New York marijuana attorney Lauren Rudick, who has made a name for herself in cannabis business circles over most of the past decade, filed suit recently against her former law firm and alleged she was owed hundreds of thousands under an employment contract she says went unfulfilled.

Rudick, who launched her own law firm in January, asserted in a new lawsuit that her former employer, Hiller PC, failed to deliver on a profit-sharing agreement she said the firm’s namesake partner offered her in 2015 as the national marijuana industry began to truly gain traction, Law360 reported.

Managing principal Michael Hiller, in recognition of Rudick’s quickly-growing cannabis clientele, made her a nonequity partner, a promotion that came with a $235,000 salary and a 50% profit share of the firm’s marijuana revenues.

In 2018, Rudick’s suit asserts, she entered in a similar agreement in writing that stipulated she’d have a profit-sharing agreement within 60 days, but the deal was never implemented, according to the lawsuit.
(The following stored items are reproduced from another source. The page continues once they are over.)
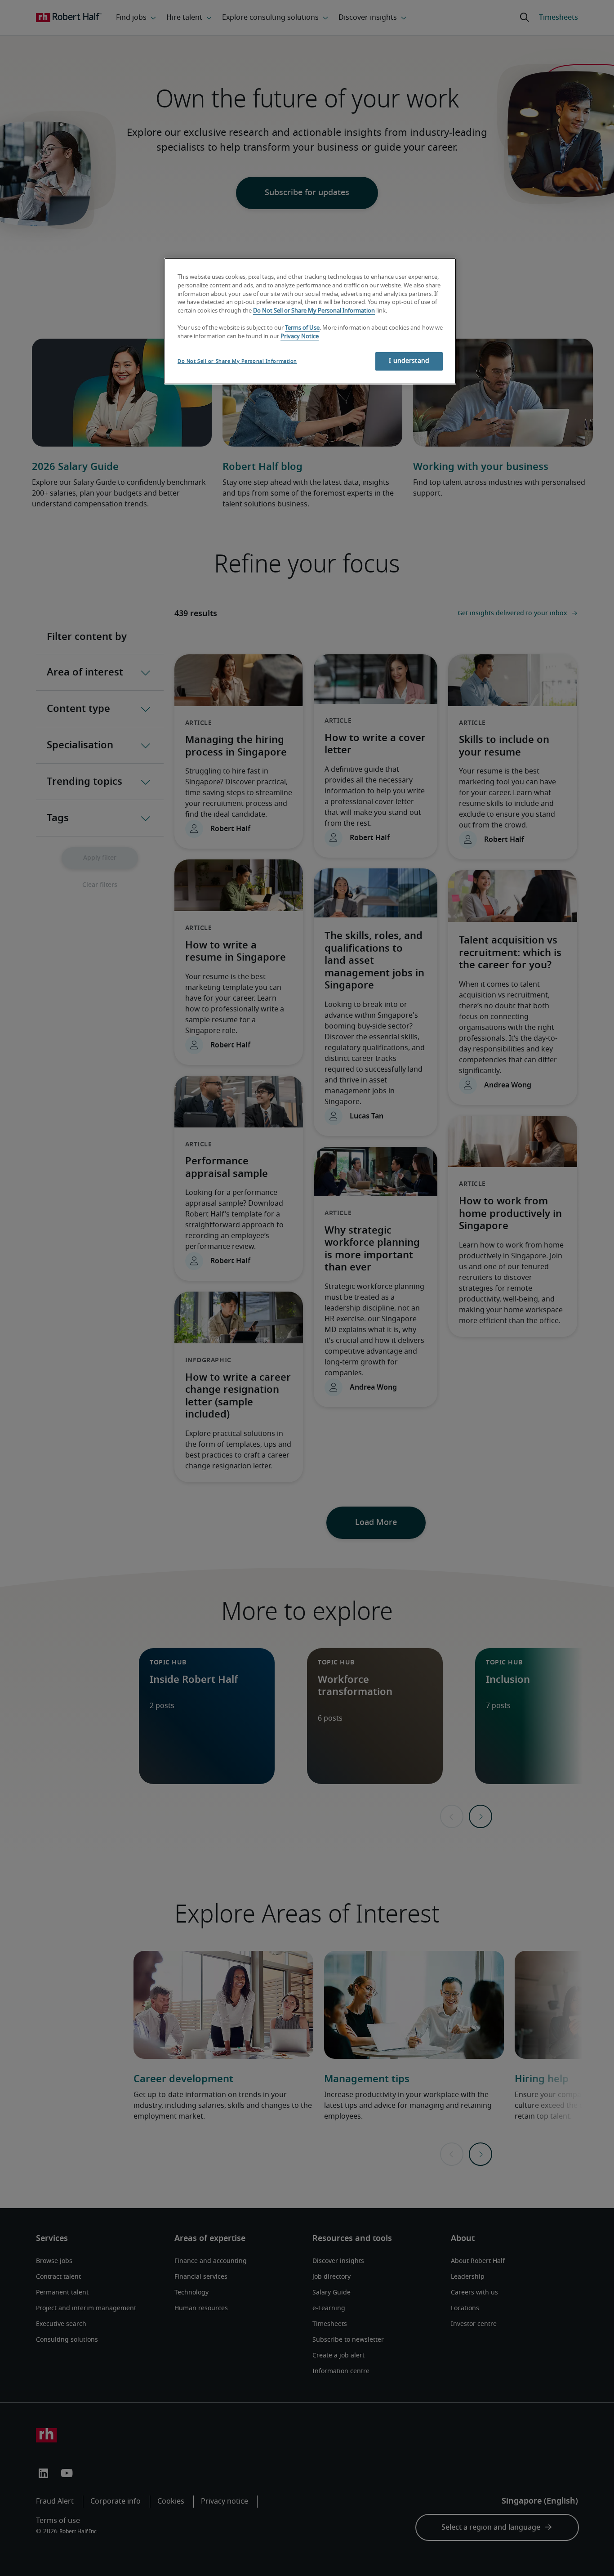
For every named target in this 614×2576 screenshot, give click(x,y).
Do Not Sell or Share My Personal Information (314, 311)
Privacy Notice (299, 337)
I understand (409, 361)
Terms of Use (302, 328)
In the years that followed, Rudick did accrue between $11,000 and $44,000 a year from a level of profit-sharing, but suspected she was “being short-changed,” Law360 reported.
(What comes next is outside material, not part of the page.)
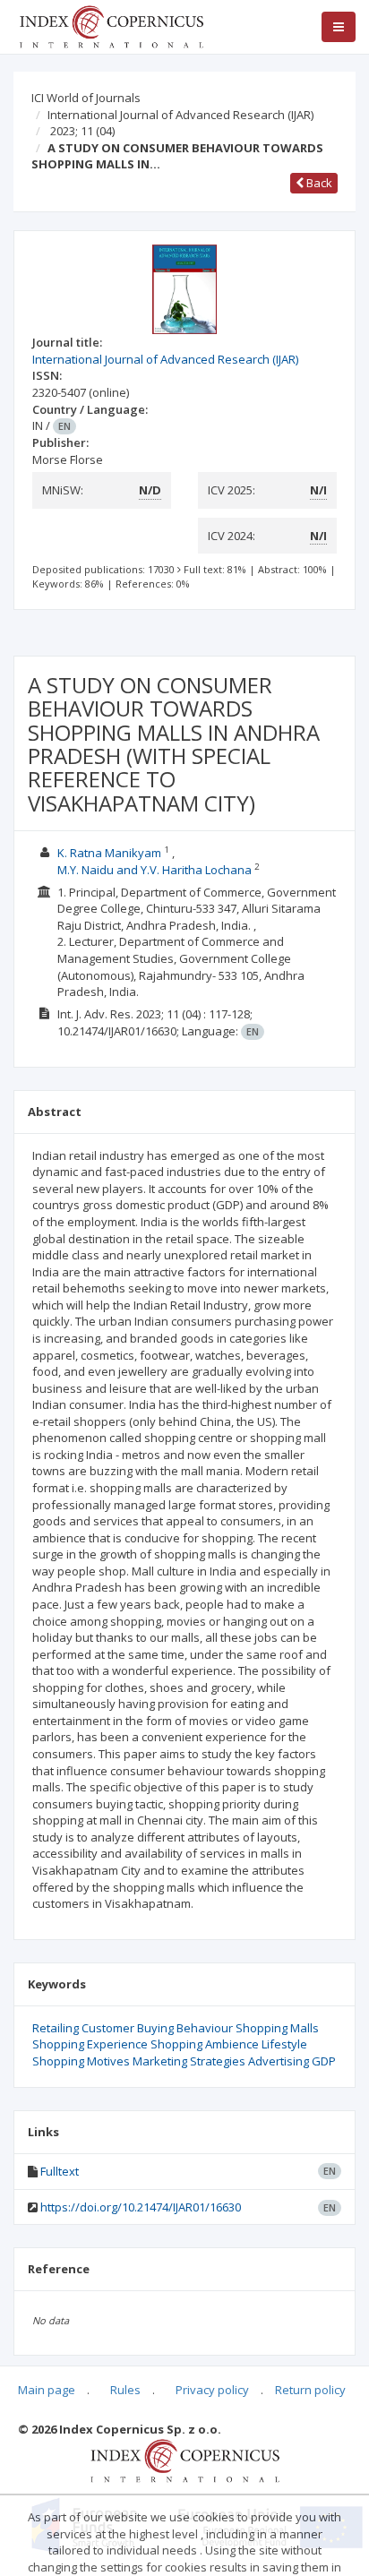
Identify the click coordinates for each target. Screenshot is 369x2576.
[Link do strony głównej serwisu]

Then in 2021, Hiller informed Rudick that her salary was shrinking to $165,000 but that she’d be compensated 25% of the firm’s gross revenue, which he said would work out to between $303,000 and $500,000 a year based on how the firm’s cannabis wing performed.

But, Rudick said, she later found out that the updated profit sharing agreement excluded several significant revenue streams, which she never agreed to.

Rudick’s suit charges that she was repeatedly denied access to the firm’s financial records to as to verify for herself that she was being paid what she was owed, and she only ever made the bare minimum of $303,000 per year she was promised by Hiller after 2021.

The situation led to Rudick’s departure from the firm, Law360 reported, which the lawsuit says is tantamount to a “constructive discharge.”

Rudick is suing for breach of contract, unjust enrichment, breach of state labor law, and other claims.